O trajeto do voo previa a decolagem da Av. Rio Branco, no Centro do Rio, na altura da Praça Mauá. O piloto deveria contornar o litoral entre a Ilha das Cobras e a Ilha Fiscal, dar uma volta na praia da Lapa, voltar e sobrevoar o Arsenal da Marinha e depois seguir em direção à Praia do Zumbi, na Ilha do Governador, onde ocorreria a aterrissagem.

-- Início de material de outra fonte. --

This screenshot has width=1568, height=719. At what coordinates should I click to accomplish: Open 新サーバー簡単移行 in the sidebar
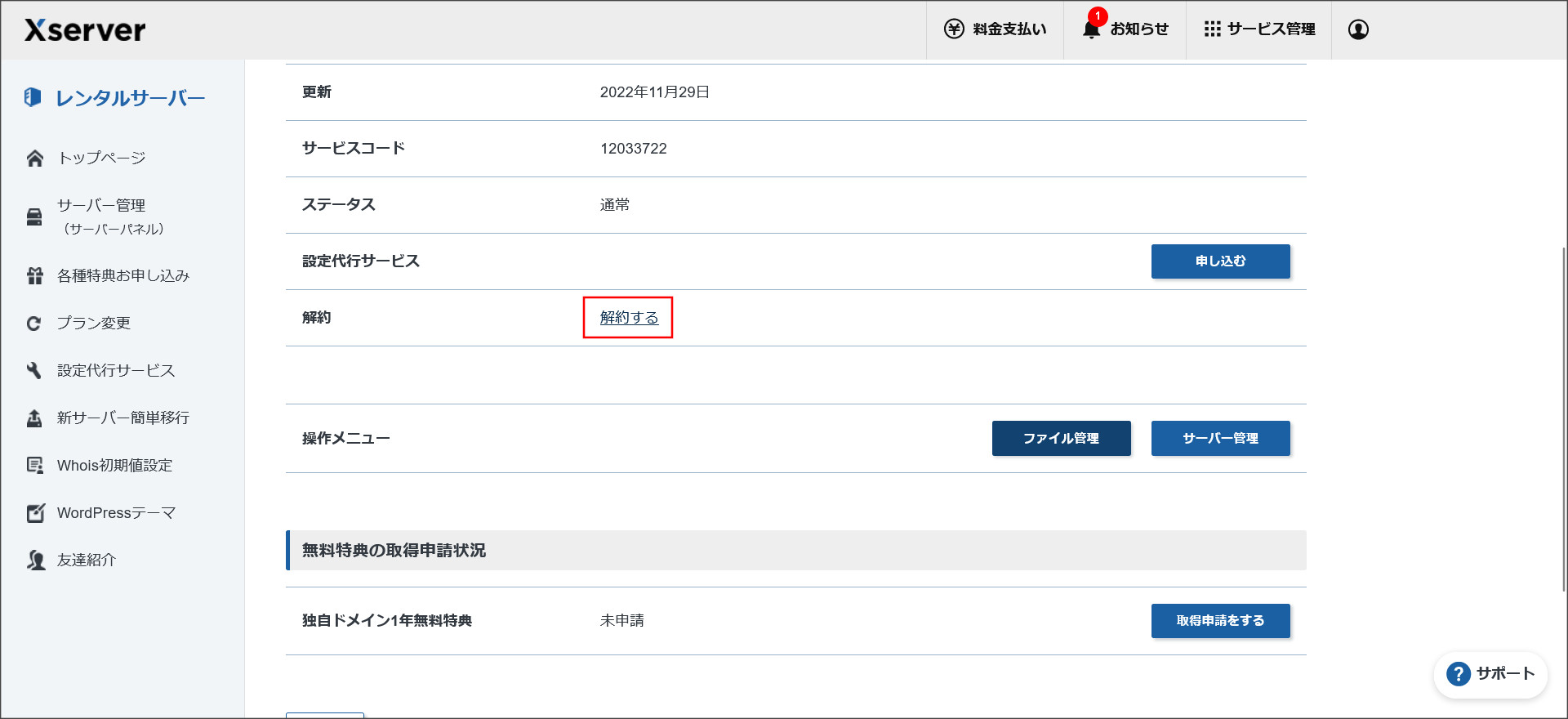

O único inscrito foi Edmond Plauchut, piloto francês radicado no Brasil. Na manhã de 29 de outubro de 1911, Plauchut decolou seu Blériot de uma das pistas da Av. Rio Branco, sob o olhar atônito da multidão. Sobrevoou o litoral do Centro e da Zona Portuária, mas uma pá da hélice se partiu e o avião caiu na Baía de Guanabara, a 300 metros de seu destino. Plauchut se atirou na água, sem se ferir. 

Durante os preparativos do concurso, A Noite publicou diariamente notas sobre a aviação no mundo e sua importância militar e comercial. A idéia do campo de aviação foi ganhando apoio das autoridades e logo evoluiu para o projeto de criação de uma escola de aviação no Rio de Janeiro. Poucos dias antes do voo de Plauchut, foi fundado, na redação do jornal A Noite, o Aeroclube do Brasil, para promover a aviação no Brasil. Em 1922, A Noite promoveu a Semana de Aviação e, em 1924, Irineu Marinho foi escolhido como paraninfo do filme Dêem asas ao Brasil, da Botelho Filmes, por ser considerado o grande propulsor da aviação brasileira.